===== Records for processing

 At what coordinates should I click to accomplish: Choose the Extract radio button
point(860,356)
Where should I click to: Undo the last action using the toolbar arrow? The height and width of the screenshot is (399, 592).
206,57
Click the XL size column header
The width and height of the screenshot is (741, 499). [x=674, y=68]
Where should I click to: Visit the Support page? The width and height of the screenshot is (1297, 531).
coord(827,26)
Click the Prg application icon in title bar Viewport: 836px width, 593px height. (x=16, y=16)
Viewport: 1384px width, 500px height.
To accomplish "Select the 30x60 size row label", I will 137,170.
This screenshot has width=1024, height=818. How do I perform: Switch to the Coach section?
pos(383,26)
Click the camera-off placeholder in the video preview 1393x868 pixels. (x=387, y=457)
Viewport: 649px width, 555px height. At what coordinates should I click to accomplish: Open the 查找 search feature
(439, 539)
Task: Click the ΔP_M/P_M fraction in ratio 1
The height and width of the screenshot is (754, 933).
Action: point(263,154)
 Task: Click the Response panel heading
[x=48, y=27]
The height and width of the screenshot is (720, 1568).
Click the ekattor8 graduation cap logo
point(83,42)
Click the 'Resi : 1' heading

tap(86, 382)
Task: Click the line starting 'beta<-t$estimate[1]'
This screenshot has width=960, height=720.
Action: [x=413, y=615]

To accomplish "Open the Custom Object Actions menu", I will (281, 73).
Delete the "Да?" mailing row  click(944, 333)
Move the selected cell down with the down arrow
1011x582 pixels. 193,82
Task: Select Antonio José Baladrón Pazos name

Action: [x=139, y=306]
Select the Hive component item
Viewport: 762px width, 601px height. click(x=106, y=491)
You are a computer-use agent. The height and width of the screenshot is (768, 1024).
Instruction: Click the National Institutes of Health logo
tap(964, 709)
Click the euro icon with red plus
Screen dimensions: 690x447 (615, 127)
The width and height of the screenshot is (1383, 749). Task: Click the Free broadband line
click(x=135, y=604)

==========

* Task brief:
A copy of each line above that holds the word "will" is the expected answer.

* Output:
To accomplish "Select the 30x60 size row label", I will 137,170.
To accomplish "Open the Custom Object Actions menu", I will (281, 73).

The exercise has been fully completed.